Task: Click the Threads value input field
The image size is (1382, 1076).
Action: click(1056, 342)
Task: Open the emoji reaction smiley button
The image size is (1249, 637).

• • • •

**REQUIRED ACTION:** Where in the listing does the string "Task" appear? Copy every line that has it.

**RESPONSE TO THIS EXERCISE:**
Task: Click the Threads value input field
Task: Open the emoji reaction smiley button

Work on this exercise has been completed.